A avaliação da bancada evangélica sobre o assunto é que a Receita Federal se aproveitou de uma suposta "falta de clareza" da legislação atual para cometer "abuso de autoridade" contra as instituições religiosas. "O que está acontecendo, na avaliação de contadores, é uma espécie de abuso de autoridade [da Receita Federal] contra uma unidade tributária garantida na Constituição", disse. "Vamos trabalhar agora na reforma tributária para que fique claro essas brechas que dão cabimento a esse tipo de autuação, a ponto de termos que recorrer à Justiça ou ao conselho de contribuintes", explicou Silas Câmara.

Desde o mês passado, Bolsonaro vem sinalizando a líderes evangélicos e pastores que irá atender aos pedidos para flexibilizar certas demonstrações contábeis, o que estava a cargo do secretário especial da Receita Federal, Marcos Cintra. Agora, entretanto, a proposta da bancada é mudar o texto constitucional a partir da reforma tributária. Ainda assim, Bolsonaro vem colocando a equipe econômica à disposição dos evangélicos. Ontem, Cintra participou de uma reunião no Palácio do Planalto com o próprio presidente da República e o reverendo R. R. Soares, fundador da Igreja Internacional da Graça de Deus.

Uma demanda antiga do setor, por exemplo, é o fim da chamada Declaração de Débitos e Créditos Tributários Federais (DCTF) para as instituições religiosas. Isso porque a Receita Federal vem intensificando ações para declarar a inaptidão dos CNPJs de igrejas que não apresentaram essa informação obrigatória.

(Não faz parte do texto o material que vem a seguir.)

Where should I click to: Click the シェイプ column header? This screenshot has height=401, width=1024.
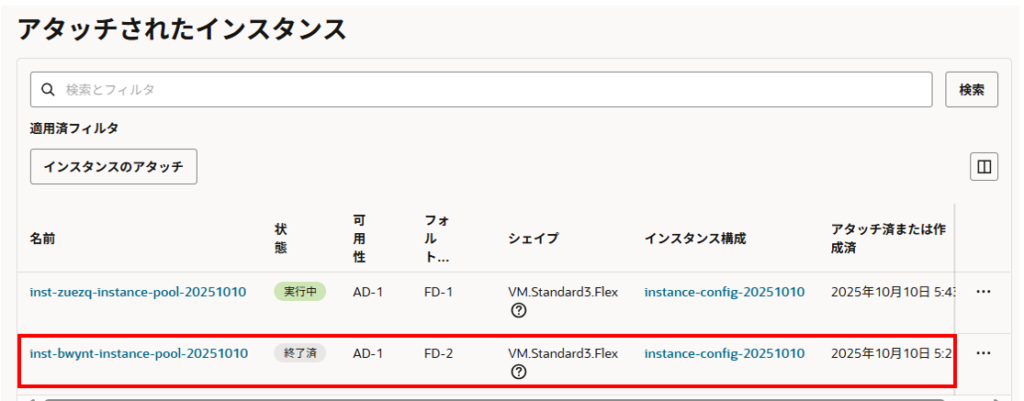pyautogui.click(x=533, y=239)
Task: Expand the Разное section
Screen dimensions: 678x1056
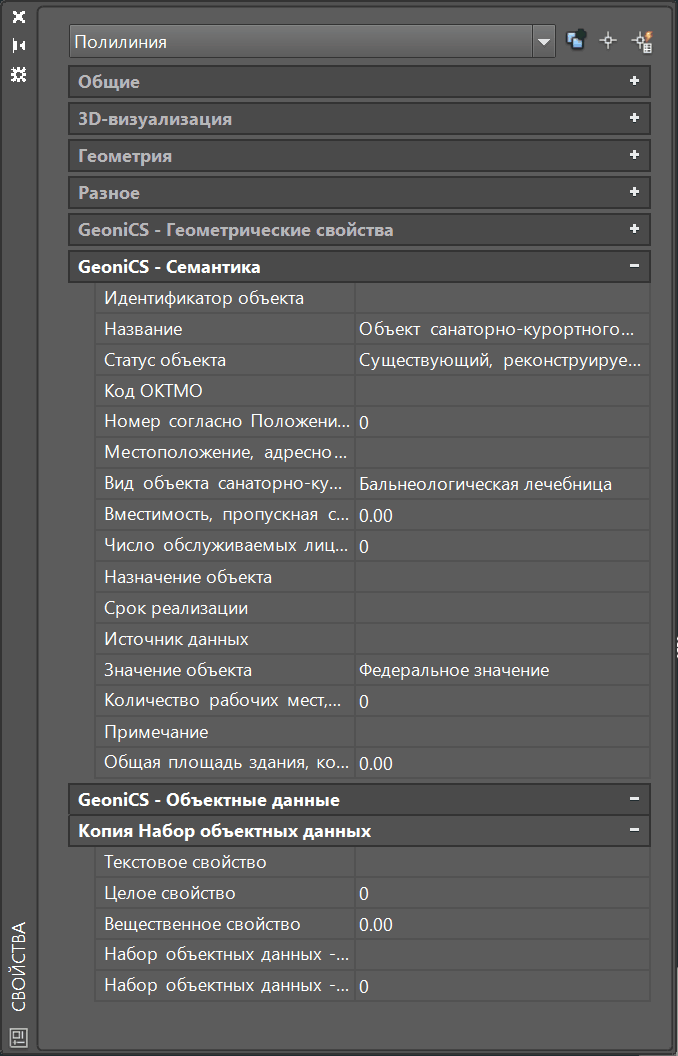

Pouco antes de o almoço acontecer, Bolsonaro já havia indicado, em entrevista coletiva, que concordava com a necessidade de regras tributárias mais simples para o meio religioso. "Não pode cada igreja ter que possuir um contador, ninguém aguenta isso", afirmou. "Tem uma dúvida muito grande da Constituição quando se fala de isenção de impostos, então, esse assunto vem sendo discutido com vários setores da sociedade. Essa é a nossa intenção, discutir esse assunto. E se chegarmos à conclusão que tem amparo legal para acabar com alguma taxa, então acaba", complementou, de maneira genérica.

Recentemente, o governo Bolsonaro fez um aceno às igrejas ao editar duas normas que já flexibilizam obrigações como essas. A principal delas aumentou de R$ 1,2 milhão para R$ 4,8 milhões o piso para que instituições religiosas sejam dispensadas de apresentar escrituração contábil digital (ecd), que concentrados dados sobre o balanço, por exemplo.